- [OBJECTIVE] Render everything from the line containing "Where should I click to: Click" down to the line containing "Action: pos(36,168)", both included, as a JSON list of strings with one string per line and blank lines omitted.

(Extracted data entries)
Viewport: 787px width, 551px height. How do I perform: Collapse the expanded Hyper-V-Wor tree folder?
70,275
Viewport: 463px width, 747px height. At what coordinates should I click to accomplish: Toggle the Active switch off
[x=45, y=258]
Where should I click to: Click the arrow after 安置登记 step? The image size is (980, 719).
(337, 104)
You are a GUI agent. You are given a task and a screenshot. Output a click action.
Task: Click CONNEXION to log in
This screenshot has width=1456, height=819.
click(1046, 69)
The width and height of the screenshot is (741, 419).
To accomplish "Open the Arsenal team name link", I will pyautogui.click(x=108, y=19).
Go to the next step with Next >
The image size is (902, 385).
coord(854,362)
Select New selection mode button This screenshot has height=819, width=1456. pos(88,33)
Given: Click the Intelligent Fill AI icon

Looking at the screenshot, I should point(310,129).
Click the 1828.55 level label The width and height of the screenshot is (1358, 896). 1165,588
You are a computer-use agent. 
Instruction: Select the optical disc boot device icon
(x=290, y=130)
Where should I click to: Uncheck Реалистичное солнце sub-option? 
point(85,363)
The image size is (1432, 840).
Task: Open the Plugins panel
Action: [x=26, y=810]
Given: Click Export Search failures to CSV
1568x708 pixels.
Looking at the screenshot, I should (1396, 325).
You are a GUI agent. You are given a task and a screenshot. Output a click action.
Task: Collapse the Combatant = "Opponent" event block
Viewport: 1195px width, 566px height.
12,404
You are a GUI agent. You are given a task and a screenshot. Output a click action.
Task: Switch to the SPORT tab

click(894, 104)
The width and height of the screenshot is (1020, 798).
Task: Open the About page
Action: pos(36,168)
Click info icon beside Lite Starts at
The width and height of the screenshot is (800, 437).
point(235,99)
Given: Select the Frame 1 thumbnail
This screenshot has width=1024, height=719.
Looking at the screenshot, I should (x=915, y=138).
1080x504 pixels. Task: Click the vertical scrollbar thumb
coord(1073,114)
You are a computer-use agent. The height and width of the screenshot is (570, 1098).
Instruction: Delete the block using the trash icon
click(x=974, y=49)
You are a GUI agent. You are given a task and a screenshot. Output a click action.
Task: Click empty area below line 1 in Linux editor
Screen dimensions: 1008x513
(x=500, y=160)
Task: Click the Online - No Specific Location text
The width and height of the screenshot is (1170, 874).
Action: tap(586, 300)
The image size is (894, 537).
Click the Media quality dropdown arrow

- [OUTPUT BELOW]
[
  "Where should I click to: Click the arrow after 安置登记 step? The image size is (980, 719).",
  "(337, 104)",
  "You are a GUI agent. You are given a task and a screenshot. Output a click action.",
  "Task: Click CONNEXION to log in",
  "This screenshot has width=1456, height=819.",
  "click(1046, 69)",
  "The width and height of the screenshot is (741, 419).",
  "To accomplish \"Open the Arsenal team name link\", I will pyautogui.click(x=108, y=19).",
  "Go to the next step with Next >",
  "The image size is (902, 385).",
  "coord(854,362)",
  "Select New selection mode button This screenshot has height=819, width=1456. pos(88,33)",
  "Given: Click the Intelligent Fill AI icon",
  "Looking at the screenshot, I should point(310,129).",
  "Click the 1828.55 level label The width and height of the screenshot is (1358, 896). 1165,588",
  "You are a computer-use agent. ",
  "Instruction: Select the optical disc boot device icon",
  "(x=290, y=130)",
  "Where should I click to: Uncheck Реалистичное солнце sub-option? ",
  "point(85,363)",
  "The image size is (1432, 840).",
  "Task: Open the Plugins panel",
  "Action: [x=26, y=810]",
  "Given: Click Export Search failures to CSV",
  "1568x708 pixels.",
  "Looking at the screenshot, I should (1396, 325).",
  "You are a GUI agent. You are given a task and a screenshot. Output a click action.",
  "Task: Collapse the Combatant = \"Opponent\" event block",
  "Viewport: 1195px width, 566px height.",
  "12,404",
  "You are a GUI agent. You are given a task and a screenshot. Output a click action.",
  "Task: Switch to the SPORT tab",
  "click(894, 104)",
  "The width and height of the screenshot is (1020, 798).",
  "Task: Open the About page",
  "Action: pos(36,168)"
]